UrVal UrVal - 1 year ago 130
Scala Question

Class not found when applying udf in Apache Zeppelin

LATER EDIT: It seems the problem is related to the Apache Zeppelin interpreter. I'm using Apache Zeppelin 0.6.0 on Spark 1.6.0. When running the same code in spark-shell (2.0.0) there were no issues.

This might be a bit too specific, but maybe it helps others that get similar errors with UDFs.

What I want is to create a column in a Spark Dataframe based on a different column in that DF and a Seq of strings.
So, create column "urban" and put 1 if the value in column "location" is in the sequence "cities" else put 0.

Tried solving it in several different ways. I get the same error. The final version is based on these posts:
Use of Seq.contains(String)
Create new column with udf. This is what I have now:

val cities = Seq("london", "paris")
df.filter(lower($"location") isin (cities : _*)).count()

Long = 5485947
So I have records with those 2 locations

import org.apache.spark.sql.functions._
val urbanFlag: (String => Int) = (arg: String) => {if (cities.contains(arg)) 1 else 0}
val urbf = udf(urbanFlag)
df.withColumn("urban", urbf(lower($"location"))).show(100)

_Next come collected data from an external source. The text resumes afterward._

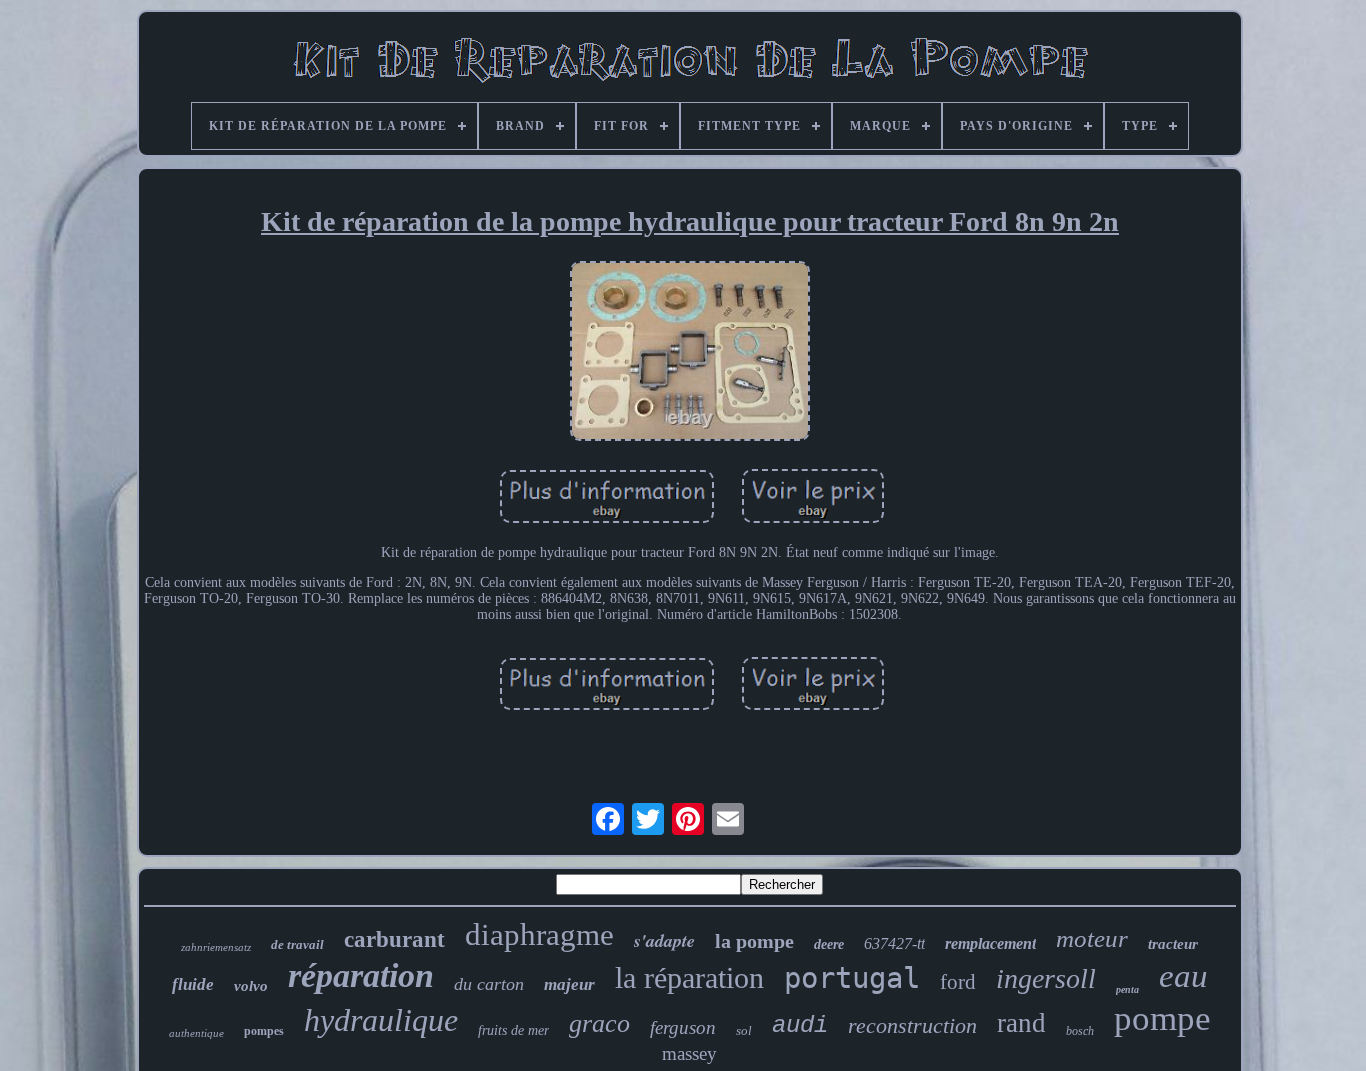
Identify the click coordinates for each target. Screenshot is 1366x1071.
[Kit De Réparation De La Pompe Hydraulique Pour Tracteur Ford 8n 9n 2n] (690, 353)
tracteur (1173, 944)
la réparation (689, 977)
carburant (394, 939)
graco (599, 1023)
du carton (489, 984)
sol (744, 1030)
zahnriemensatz (216, 947)
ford (958, 982)
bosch (1080, 1031)
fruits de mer (513, 1030)
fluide (193, 984)
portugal (852, 978)
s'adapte (664, 940)
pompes (264, 1031)
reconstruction (912, 1025)
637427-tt (894, 943)
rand (1021, 1023)
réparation (361, 975)
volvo (251, 986)
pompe (1162, 1018)
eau (1183, 976)
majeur (569, 984)
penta (1127, 989)
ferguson (683, 1027)
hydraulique (381, 1020)
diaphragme (539, 934)
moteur (1092, 938)
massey (689, 1053)
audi (800, 1025)
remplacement (990, 943)
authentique (196, 1033)
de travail (297, 944)
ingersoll (1046, 978)
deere (829, 944)
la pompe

When I run this I get "Job aborted due to stage failure", the error:


...and a huge stacktrace.
I'd guess there is something about anonymous function but what?

Answer Source

Maybe there's an issue with the way you're defining the UDF? This works for me:

import org.apache.spark.sql.functions._

val data = sqlContext.read.json(sc.parallelize(Seq("{'location' : 'london'}", "{'location': 'tokyo'}")))

val cities = Seq("london", "paris")
val urbf = udf { city: String => if (cities.contains(city)) 1 else 0 }

data.select($"location", urbf($"location")).show

|  london|            1|
|   tokyo|            0|

Note that I'm defining the UDF directly, i.e. without an intermediate.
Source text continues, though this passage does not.